Ministra Zélia, princesa Isabel e presidente Dilma

Poder feminino, OrlandoBrito pag

Reunião do alto empresariado brasileiro com a economista paulistana Zélia Cardoso de Mello, titular do Ministério da Economia, Fazenda e Planejamento no governo Fernando Collor entre 15 de março de 1990 e 10 de maio de 1991.

Como foiDuas grandes surpresas marcaram a posse de Fernando Collor quando assumiu a Presidência da República. A primeira foi a escolha de uma mulher para conduzir a economia do País. Isso, Zélia Maria Cardoso de Mello passava a comandar a pasta da Fazenda. A segunda, o confisco pelo governo dos investimentos dos brasileiros na caderneta de poupança. Essa dupla novidade atraiu a atenção do noticiário não somente para o Palácio, mas também para a Esplanada dos Ministérios. Eu mesmo, à época fotógrafo de uma revista de São Paulo, passei a cobrir o principal gabinete do Planalto, mas também o da doutora Zélia.

Essa foto bem demonstra o poder e a relevância que tinha a ministra Zélia Cardoso de Mello. Na reunião em uma sala contígua à do Conselho Monetário Nacional, o olhar dos mais importantes empresários do Brasil voltam-se para ela, única mulher presente ao encontro, sentada à cabeceira da mesa.

A passagem de Zélia pelo governo durou catorze meses e ficou marcada não somente pelo confisco poupança de milhões de mutuários, mas também pela redução das alíquotas de importação e a redução dos altos níveis de inflação. Depois que deixou o ministério de Collor, casou-se com o humorista Chico Anísio – falecido em março de 2012 –, com quem teve dois filhos. Atualmente reside em Nova Iorque, onde dirige seu próprio escritório de assessoria.

Portanto, antes de Dilma Vana Rousseff eleger-se presidente, a mulher que mais deteve poder na história do Brasil foi a ministra Zélia Maria Cardoso de Mello, aos 36 anos de idade.

Não custa lembrar a existência de outra brasileira de total prestígio de nossa história: a princesa Isabel.
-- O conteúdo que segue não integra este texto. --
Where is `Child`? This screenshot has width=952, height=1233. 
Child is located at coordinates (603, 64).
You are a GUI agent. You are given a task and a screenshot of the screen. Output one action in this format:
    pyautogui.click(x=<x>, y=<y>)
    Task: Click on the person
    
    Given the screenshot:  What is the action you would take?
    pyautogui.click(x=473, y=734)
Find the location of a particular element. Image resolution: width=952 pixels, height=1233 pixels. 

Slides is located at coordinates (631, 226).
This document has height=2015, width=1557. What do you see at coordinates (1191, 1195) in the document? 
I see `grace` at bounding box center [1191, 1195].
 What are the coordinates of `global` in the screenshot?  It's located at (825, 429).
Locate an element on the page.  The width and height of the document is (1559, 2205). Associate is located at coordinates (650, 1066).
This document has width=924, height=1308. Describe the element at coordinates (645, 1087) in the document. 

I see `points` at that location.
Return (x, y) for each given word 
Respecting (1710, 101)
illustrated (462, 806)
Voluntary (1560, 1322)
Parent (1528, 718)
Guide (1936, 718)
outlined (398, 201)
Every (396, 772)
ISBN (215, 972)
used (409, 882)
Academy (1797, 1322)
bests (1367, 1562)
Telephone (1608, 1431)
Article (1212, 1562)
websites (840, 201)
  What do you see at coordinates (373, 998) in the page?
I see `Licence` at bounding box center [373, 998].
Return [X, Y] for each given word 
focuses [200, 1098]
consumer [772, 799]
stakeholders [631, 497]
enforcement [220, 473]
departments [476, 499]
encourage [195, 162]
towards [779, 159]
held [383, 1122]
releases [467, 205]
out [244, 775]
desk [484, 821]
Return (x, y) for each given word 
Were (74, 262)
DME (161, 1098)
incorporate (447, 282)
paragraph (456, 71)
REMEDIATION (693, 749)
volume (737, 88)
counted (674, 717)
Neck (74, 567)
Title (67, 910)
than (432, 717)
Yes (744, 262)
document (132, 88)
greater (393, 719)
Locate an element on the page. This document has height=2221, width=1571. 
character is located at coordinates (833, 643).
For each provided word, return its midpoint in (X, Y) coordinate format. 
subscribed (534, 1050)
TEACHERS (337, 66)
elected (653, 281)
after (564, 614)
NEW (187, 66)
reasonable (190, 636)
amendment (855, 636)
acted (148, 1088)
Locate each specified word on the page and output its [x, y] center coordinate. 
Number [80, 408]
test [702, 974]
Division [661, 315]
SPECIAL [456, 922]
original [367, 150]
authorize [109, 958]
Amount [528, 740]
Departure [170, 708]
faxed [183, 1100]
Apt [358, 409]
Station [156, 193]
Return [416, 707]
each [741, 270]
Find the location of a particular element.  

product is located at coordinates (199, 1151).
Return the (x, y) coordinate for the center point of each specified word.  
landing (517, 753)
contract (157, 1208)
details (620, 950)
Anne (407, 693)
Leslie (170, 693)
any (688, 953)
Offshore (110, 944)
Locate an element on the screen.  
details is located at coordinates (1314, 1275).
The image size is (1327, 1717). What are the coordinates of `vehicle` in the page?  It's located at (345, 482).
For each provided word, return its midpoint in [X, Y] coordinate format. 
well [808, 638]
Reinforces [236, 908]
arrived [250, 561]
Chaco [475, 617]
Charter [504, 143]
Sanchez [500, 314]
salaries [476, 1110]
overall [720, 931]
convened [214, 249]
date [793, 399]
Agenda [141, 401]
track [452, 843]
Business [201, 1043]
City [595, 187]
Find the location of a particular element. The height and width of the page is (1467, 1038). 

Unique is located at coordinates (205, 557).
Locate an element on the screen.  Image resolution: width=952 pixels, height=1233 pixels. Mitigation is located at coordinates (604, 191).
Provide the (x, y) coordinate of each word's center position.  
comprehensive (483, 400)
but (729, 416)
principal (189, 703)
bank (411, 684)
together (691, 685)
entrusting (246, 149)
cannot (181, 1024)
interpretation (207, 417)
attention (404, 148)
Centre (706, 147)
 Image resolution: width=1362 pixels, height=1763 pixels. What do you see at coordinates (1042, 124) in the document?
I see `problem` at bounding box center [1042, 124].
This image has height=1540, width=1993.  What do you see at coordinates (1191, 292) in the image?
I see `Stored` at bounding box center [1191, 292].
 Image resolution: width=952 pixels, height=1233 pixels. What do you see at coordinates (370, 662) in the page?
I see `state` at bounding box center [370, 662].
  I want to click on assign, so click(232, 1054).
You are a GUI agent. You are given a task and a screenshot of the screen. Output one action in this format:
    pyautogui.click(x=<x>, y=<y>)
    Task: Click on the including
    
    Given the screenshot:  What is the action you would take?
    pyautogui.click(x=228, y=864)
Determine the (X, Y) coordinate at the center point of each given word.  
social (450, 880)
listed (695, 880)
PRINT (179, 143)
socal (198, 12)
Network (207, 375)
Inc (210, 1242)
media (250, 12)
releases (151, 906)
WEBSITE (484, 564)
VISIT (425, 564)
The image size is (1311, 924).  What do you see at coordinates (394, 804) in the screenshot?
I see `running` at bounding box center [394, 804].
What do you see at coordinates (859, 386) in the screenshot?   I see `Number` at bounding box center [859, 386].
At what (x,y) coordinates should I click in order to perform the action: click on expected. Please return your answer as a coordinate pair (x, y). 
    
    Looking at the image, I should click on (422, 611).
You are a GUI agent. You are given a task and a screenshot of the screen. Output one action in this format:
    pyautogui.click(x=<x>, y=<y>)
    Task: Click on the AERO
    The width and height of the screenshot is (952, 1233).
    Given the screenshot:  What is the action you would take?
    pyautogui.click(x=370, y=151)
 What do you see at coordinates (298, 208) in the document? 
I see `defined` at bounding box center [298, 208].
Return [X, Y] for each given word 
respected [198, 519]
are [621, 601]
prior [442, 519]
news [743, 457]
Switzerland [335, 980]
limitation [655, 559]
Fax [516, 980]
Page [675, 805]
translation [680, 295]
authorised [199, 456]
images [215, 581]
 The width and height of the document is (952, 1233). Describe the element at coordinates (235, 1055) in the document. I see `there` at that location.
A Lei Áurea, que põe fim à escravidão, leva sua assinatura. O decreto mudou fundamentalmente o destino do povo. Era filha de Dom Pedro II e casada do o Conde D’Eu. Foi também a primeira senadora do país. Só uma curiosidade sobre Sua Majestade Imperial, Dona Isabel I, Imperatriz Constitucional e Defensora Perpétua do Brasil: seu nome completo era Isabel Cristina Leopoldina Augusta Micaela Gabriela Rafaela Gonzaga de Bragança e Bourbon.